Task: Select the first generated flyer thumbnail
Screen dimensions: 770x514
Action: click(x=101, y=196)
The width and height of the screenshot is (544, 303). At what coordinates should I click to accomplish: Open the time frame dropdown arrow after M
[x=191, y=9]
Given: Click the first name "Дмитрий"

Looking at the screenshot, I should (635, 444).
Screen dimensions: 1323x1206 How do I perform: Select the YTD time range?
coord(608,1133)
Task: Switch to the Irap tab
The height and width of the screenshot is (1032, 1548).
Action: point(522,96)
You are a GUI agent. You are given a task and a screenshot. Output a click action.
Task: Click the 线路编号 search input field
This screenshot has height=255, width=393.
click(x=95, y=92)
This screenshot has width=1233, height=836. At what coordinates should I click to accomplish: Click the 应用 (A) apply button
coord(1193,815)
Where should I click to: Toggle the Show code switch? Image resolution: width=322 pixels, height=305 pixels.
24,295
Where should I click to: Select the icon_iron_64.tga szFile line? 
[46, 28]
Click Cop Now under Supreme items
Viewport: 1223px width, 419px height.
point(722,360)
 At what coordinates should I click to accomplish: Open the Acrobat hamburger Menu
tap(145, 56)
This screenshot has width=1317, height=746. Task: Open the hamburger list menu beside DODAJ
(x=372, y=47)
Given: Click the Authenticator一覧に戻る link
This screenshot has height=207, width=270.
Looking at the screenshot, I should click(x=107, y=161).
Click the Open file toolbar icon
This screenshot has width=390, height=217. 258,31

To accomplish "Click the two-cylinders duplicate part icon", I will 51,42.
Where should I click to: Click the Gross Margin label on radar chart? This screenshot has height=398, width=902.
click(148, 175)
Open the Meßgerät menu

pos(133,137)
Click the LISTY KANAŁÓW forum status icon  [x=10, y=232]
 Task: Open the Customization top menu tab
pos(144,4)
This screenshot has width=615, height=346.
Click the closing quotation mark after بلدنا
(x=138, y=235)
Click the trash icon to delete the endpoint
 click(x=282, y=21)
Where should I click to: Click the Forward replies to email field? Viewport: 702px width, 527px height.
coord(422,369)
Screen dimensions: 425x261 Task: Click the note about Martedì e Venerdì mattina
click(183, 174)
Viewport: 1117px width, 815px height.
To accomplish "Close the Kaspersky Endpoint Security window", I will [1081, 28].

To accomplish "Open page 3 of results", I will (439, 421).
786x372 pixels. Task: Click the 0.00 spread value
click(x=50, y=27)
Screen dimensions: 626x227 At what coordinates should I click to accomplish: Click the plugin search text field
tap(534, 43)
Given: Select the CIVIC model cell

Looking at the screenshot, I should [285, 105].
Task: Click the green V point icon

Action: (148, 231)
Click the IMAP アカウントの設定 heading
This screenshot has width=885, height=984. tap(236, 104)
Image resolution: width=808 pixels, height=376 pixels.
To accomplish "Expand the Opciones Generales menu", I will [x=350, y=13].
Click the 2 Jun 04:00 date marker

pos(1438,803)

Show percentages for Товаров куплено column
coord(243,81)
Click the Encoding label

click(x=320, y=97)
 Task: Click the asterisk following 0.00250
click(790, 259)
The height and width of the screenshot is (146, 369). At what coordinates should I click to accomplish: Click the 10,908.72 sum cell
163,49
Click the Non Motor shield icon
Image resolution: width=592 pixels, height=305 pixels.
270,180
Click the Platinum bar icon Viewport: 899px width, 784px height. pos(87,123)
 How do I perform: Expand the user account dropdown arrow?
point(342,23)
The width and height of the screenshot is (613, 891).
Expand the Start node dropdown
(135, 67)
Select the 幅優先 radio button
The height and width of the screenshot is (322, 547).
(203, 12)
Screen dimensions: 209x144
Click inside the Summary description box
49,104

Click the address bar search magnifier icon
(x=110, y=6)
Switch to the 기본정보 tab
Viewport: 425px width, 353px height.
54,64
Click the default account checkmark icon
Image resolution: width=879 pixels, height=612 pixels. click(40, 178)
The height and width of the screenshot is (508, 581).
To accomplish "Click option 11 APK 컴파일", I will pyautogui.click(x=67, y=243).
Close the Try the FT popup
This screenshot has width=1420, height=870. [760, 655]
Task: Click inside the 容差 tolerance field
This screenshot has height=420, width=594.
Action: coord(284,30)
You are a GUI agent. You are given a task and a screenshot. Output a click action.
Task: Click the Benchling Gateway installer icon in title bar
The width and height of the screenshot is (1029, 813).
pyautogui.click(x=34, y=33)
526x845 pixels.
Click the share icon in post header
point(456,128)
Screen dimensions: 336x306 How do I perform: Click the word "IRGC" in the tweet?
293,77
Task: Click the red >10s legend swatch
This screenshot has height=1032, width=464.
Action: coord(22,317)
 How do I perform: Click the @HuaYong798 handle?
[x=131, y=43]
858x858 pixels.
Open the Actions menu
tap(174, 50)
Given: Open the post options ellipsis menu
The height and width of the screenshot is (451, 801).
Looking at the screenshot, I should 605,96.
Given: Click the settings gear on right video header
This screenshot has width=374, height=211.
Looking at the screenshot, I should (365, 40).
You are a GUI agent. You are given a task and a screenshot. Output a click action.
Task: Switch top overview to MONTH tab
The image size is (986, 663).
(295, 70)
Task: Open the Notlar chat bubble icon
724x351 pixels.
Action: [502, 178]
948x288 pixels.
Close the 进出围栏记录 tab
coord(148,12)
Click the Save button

◆ EXERCISE AIM ◆
From the listing above, extract every line exactly as it stands.

◆ YOUR RESPONSE ◆
Task: Select the first generated flyer thumbnail
Screen dimensions: 770x514
Action: click(x=101, y=196)
The width and height of the screenshot is (544, 303). At what coordinates should I click to accomplish: Open the time frame dropdown arrow after M
[x=191, y=9]
Given: Click the first name "Дмитрий"

Looking at the screenshot, I should (635, 444).
Screen dimensions: 1323x1206 How do I perform: Select the YTD time range?
coord(608,1133)
Task: Switch to the Irap tab
The height and width of the screenshot is (1032, 1548).
Action: point(522,96)
You are a GUI agent. You are given a task and a screenshot. Output a click action.
Task: Click the 线路编号 search input field
This screenshot has height=255, width=393.
click(x=95, y=92)
This screenshot has width=1233, height=836. At what coordinates should I click to accomplish: Click the 应用 (A) apply button
coord(1193,815)
Where should I click to: Toggle the Show code switch? Image resolution: width=322 pixels, height=305 pixels.
24,295
Where should I click to: Select the icon_iron_64.tga szFile line? 
[46, 28]
Click Cop Now under Supreme items
Viewport: 1223px width, 419px height.
point(722,360)
 At what coordinates should I click to accomplish: Open the Acrobat hamburger Menu
tap(145, 56)
This screenshot has width=1317, height=746. Task: Open the hamburger list menu beside DODAJ
(x=372, y=47)
Given: Click the Authenticator一覧に戻る link
This screenshot has height=207, width=270.
Looking at the screenshot, I should click(x=107, y=161).
Click the Open file toolbar icon
This screenshot has width=390, height=217. 258,31

To accomplish "Click the two-cylinders duplicate part icon", I will 51,42.
Where should I click to: Click the Gross Margin label on radar chart? This screenshot has height=398, width=902.
click(148, 175)
Open the Meßgerät menu

pos(133,137)
Click the LISTY KANAŁÓW forum status icon  [x=10, y=232]
 Task: Open the Customization top menu tab
pos(144,4)
This screenshot has width=615, height=346.
Click the closing quotation mark after بلدنا
(x=138, y=235)
Click the trash icon to delete the endpoint
 click(x=282, y=21)
Where should I click to: Click the Forward replies to email field? Viewport: 702px width, 527px height.
coord(422,369)
Screen dimensions: 425x261 Task: Click the note about Martedì e Venerdì mattina
click(183, 174)
Viewport: 1117px width, 815px height.
To accomplish "Close the Kaspersky Endpoint Security window", I will [1081, 28].

To accomplish "Open page 3 of results", I will (439, 421).
786x372 pixels. Task: Click the 0.00 spread value
click(x=50, y=27)
Screen dimensions: 626x227 At what coordinates should I click to accomplish: Click the plugin search text field
tap(534, 43)
Given: Select the CIVIC model cell

Looking at the screenshot, I should [285, 105].
Task: Click the green V point icon

Action: (148, 231)
Click the IMAP アカウントの設定 heading
This screenshot has width=885, height=984. tap(236, 104)
Image resolution: width=808 pixels, height=376 pixels.
To accomplish "Expand the Opciones Generales menu", I will [x=350, y=13].
Click the 2 Jun 04:00 date marker

pos(1438,803)

Show percentages for Товаров куплено column
coord(243,81)
Click the Encoding label

click(x=320, y=97)
 Task: Click the asterisk following 0.00250
click(790, 259)
The height and width of the screenshot is (146, 369). At what coordinates should I click to accomplish: Click the 10,908.72 sum cell
163,49
Click the Non Motor shield icon
Image resolution: width=592 pixels, height=305 pixels.
270,180
Click the Platinum bar icon Viewport: 899px width, 784px height. pos(87,123)
 How do I perform: Expand the user account dropdown arrow?
point(342,23)
The width and height of the screenshot is (613, 891).
Expand the Start node dropdown
(135, 67)
Select the 幅優先 radio button
The height and width of the screenshot is (322, 547).
(203, 12)
Screen dimensions: 209x144
Click inside the Summary description box
49,104

Click the address bar search magnifier icon
(x=110, y=6)
Switch to the 기본정보 tab
Viewport: 425px width, 353px height.
54,64
Click the default account checkmark icon
Image resolution: width=879 pixels, height=612 pixels. click(40, 178)
The height and width of the screenshot is (508, 581).
To accomplish "Click option 11 APK 컴파일", I will pyautogui.click(x=67, y=243).
Close the Try the FT popup
This screenshot has width=1420, height=870. [760, 655]
Task: Click inside the 容差 tolerance field
This screenshot has height=420, width=594.
Action: coord(284,30)
You are a GUI agent. You are given a task and a screenshot. Output a click action.
Task: Click the Benchling Gateway installer icon in title bar
The width and height of the screenshot is (1029, 813).
pyautogui.click(x=34, y=33)
526x845 pixels.
Click the share icon in post header
point(456,128)
Screen dimensions: 336x306 How do I perform: Click the word "IRGC" in the tweet?
293,77
Task: Click the red >10s legend swatch
This screenshot has height=1032, width=464.
Action: coord(22,317)
 How do I perform: Click the @HuaYong798 handle?
[x=131, y=43]
858x858 pixels.
Open the Actions menu
tap(174, 50)
Given: Open the post options ellipsis menu
The height and width of the screenshot is (451, 801).
Looking at the screenshot, I should 605,96.
Given: Click the settings gear on right video header
This screenshot has width=374, height=211.
Looking at the screenshot, I should (365, 40).
You are a GUI agent. You are given a task and a screenshot. Output a click action.
Task: Switch top overview to MONTH tab
The image size is (986, 663).
(295, 70)
Task: Open the Notlar chat bubble icon
724x351 pixels.
Action: [502, 178]
948x288 pixels.
Close the 进出围栏记录 tab
coord(148,12)
Click the Save button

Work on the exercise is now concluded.